-- AVAILABLE RECORDS follows --

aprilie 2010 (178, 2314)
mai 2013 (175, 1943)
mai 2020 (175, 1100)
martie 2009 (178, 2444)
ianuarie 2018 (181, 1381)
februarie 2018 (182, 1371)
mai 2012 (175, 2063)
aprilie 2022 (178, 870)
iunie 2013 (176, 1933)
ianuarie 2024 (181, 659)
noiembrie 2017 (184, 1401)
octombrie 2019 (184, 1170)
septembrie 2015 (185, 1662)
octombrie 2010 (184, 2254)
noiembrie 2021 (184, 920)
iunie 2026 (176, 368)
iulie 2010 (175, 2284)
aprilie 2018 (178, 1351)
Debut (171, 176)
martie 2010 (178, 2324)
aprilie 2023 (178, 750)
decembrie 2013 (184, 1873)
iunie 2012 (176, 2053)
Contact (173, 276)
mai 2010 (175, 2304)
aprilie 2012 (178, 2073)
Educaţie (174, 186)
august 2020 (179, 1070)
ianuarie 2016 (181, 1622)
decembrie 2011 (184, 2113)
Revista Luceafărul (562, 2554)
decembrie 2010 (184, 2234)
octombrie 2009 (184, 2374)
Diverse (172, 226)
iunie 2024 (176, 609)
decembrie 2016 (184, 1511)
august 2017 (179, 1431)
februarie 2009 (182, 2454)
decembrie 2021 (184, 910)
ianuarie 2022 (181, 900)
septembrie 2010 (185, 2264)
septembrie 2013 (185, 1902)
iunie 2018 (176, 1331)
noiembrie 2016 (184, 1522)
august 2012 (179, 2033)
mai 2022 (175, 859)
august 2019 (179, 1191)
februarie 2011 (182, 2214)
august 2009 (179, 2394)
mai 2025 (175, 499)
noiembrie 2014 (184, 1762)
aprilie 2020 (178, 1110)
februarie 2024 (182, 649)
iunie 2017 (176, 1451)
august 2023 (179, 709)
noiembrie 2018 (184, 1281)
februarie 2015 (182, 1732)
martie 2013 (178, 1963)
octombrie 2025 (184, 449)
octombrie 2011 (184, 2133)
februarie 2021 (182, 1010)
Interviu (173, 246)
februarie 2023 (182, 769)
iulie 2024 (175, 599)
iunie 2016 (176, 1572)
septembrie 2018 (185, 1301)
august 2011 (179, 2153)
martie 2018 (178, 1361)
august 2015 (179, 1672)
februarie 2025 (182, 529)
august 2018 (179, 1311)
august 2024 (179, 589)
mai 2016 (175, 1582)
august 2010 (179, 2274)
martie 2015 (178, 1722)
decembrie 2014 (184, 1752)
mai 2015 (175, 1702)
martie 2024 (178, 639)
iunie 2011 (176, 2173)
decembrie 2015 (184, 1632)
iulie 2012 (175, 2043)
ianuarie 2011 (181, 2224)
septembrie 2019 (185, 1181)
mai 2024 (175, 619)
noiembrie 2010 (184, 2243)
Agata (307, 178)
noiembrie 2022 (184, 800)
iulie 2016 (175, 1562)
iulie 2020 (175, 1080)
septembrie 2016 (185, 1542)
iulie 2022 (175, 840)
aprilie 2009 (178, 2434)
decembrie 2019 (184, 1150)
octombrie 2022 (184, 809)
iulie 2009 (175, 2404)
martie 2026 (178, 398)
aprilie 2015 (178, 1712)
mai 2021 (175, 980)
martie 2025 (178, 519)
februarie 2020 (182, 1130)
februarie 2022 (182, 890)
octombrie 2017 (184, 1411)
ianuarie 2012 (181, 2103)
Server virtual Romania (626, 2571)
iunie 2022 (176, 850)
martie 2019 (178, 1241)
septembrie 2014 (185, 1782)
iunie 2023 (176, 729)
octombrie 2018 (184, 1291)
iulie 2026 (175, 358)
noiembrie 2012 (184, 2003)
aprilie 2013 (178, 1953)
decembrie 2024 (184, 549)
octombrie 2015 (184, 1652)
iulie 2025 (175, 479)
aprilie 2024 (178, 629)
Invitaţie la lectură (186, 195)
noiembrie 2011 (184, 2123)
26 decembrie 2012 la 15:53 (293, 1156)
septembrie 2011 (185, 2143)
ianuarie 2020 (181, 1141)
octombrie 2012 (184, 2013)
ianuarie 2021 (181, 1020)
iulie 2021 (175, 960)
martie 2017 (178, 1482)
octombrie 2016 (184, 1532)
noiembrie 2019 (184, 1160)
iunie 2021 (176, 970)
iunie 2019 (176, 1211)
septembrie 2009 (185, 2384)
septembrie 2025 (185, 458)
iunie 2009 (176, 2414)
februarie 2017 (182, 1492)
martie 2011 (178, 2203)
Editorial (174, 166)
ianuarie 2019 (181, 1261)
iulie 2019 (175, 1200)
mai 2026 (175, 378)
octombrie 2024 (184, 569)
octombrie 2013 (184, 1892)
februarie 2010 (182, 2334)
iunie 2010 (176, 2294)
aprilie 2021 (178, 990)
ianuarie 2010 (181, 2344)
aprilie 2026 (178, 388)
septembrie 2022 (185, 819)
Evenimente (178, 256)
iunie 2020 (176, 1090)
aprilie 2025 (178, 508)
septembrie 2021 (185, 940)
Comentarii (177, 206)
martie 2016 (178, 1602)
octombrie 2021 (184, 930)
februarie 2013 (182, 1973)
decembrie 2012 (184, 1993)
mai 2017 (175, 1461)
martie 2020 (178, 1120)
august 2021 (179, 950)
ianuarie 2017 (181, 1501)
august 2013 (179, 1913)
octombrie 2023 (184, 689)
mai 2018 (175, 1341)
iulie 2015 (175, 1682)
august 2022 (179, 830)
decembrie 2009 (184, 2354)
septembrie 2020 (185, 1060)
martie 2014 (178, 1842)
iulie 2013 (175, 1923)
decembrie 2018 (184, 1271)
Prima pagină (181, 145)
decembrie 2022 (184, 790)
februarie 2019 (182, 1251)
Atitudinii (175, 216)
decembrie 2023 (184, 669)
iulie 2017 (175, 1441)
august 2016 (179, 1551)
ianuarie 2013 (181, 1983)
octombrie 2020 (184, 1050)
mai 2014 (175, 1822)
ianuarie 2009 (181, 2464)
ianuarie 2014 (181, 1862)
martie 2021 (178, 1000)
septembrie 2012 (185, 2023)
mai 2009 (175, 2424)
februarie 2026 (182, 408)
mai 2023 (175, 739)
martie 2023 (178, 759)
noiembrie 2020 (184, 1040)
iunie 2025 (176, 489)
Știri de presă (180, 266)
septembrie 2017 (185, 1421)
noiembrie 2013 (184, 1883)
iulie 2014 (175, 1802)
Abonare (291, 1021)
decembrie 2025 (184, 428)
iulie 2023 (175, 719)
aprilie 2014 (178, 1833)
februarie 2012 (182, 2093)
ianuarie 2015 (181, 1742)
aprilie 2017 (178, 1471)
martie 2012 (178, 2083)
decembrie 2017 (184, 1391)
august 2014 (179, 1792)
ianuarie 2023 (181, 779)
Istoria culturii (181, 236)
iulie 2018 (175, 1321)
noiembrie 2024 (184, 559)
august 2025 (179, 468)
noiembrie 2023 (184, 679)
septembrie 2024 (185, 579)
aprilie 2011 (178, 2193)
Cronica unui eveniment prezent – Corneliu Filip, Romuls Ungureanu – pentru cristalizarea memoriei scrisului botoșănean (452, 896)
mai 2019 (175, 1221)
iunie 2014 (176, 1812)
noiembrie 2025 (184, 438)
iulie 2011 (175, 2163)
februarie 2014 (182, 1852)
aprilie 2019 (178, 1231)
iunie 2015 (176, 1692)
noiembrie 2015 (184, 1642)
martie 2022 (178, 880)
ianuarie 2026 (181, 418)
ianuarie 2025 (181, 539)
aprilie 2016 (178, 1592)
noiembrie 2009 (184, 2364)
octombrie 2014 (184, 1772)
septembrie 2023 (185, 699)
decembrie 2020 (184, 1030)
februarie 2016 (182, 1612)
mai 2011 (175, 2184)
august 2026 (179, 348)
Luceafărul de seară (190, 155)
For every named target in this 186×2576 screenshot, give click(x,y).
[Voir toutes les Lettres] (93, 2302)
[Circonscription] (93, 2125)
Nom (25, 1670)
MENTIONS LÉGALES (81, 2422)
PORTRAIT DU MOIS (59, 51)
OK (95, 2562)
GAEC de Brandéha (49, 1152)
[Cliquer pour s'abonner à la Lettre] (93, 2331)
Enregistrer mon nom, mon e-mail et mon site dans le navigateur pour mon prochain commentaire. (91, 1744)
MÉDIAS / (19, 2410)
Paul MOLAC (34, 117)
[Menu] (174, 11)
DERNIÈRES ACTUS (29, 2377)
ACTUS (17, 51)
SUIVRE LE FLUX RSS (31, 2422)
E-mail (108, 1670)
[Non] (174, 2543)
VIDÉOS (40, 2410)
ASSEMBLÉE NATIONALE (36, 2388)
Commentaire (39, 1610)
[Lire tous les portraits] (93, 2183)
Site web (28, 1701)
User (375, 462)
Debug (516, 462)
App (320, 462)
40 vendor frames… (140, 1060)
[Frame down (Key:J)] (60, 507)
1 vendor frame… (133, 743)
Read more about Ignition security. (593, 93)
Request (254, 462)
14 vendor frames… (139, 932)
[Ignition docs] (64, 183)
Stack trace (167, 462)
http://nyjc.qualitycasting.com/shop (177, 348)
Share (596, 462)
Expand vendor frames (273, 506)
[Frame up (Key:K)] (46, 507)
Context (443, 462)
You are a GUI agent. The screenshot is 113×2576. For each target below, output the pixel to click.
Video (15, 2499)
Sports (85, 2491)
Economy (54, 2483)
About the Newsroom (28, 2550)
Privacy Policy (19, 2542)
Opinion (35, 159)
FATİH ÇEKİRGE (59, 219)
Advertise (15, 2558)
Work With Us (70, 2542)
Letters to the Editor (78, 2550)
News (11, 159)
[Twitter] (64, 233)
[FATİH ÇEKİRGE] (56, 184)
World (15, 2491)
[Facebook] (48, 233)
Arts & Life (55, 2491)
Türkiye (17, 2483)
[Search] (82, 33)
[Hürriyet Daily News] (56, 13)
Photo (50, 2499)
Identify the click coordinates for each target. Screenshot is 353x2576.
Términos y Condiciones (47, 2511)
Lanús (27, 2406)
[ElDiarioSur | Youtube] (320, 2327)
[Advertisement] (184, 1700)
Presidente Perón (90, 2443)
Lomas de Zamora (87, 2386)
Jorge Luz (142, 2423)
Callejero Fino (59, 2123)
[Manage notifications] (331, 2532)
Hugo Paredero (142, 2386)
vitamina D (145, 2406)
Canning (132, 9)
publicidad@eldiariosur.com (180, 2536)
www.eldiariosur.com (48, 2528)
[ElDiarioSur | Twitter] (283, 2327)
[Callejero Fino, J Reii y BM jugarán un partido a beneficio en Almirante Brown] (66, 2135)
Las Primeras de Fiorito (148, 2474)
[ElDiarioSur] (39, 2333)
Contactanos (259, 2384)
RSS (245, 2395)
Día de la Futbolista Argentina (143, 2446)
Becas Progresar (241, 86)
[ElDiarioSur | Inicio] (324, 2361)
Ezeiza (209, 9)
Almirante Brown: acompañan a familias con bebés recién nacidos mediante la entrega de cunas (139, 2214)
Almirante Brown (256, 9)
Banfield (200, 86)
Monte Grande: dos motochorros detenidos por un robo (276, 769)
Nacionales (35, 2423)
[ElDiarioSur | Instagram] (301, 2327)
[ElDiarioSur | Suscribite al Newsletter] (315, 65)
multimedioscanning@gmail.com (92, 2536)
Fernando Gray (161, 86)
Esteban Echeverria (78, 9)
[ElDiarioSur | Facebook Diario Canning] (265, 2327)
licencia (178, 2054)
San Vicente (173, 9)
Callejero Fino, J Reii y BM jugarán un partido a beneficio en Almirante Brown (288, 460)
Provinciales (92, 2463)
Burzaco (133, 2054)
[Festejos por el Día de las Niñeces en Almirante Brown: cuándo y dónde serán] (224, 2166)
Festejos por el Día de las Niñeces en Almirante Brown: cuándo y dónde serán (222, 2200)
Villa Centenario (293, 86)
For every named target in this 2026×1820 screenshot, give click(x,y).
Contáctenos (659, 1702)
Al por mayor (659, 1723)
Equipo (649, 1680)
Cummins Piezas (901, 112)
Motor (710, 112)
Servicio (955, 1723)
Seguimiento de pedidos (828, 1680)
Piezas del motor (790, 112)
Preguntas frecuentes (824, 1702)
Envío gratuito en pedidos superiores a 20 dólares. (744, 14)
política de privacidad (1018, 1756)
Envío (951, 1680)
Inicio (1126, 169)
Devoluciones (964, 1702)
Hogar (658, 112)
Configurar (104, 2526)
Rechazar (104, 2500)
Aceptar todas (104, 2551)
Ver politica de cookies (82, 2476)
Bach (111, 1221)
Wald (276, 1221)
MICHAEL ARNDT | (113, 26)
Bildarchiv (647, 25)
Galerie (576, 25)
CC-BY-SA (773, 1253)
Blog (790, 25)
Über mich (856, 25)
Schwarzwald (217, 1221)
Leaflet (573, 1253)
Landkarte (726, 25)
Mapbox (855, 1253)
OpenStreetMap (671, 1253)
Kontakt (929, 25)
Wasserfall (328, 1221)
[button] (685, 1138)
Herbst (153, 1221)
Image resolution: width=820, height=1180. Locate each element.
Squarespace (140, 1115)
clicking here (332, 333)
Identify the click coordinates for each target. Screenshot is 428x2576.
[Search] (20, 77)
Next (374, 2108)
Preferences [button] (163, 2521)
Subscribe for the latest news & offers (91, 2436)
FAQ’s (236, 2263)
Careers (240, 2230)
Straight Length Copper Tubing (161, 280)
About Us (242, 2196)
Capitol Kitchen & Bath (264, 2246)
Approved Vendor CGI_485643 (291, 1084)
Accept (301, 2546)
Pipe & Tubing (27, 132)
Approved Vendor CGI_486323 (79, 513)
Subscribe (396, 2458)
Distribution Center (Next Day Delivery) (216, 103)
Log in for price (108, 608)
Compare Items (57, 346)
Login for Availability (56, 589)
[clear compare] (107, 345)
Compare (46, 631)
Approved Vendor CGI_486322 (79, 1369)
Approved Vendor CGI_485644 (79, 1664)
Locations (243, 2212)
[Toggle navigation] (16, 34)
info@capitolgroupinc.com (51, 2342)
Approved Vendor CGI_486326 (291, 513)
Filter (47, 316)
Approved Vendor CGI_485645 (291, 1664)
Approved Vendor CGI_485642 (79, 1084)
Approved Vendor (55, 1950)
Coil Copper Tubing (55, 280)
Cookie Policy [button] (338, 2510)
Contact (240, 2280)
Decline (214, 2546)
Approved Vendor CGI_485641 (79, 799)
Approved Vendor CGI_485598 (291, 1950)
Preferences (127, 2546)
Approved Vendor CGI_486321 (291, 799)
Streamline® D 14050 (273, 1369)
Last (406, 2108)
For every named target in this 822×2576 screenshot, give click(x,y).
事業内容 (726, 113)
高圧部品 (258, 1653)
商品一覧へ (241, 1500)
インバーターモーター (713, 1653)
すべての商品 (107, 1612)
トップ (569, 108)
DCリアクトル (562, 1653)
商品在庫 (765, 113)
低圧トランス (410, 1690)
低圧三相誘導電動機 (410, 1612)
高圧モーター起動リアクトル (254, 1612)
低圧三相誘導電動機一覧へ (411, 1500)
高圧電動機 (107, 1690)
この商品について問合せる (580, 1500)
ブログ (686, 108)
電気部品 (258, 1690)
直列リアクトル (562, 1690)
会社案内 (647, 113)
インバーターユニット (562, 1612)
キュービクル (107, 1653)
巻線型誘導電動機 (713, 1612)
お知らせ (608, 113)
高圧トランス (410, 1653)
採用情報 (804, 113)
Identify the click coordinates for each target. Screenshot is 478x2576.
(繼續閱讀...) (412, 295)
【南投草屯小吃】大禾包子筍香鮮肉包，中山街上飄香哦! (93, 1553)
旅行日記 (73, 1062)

-- AVAILABLE RECORDS concluded --

#### [WHAT THE EXERCISE ASKS]
If a line in the records has the word "Reii", copy that line.

#### [REPLY]
[Callejero Fino, J Reii y BM jugarán un partido a beneficio en Almirante Brown] (66, 2135)
Callejero Fino, J Reii y BM jugarán un partido a beneficio en Almirante Brown (288, 460)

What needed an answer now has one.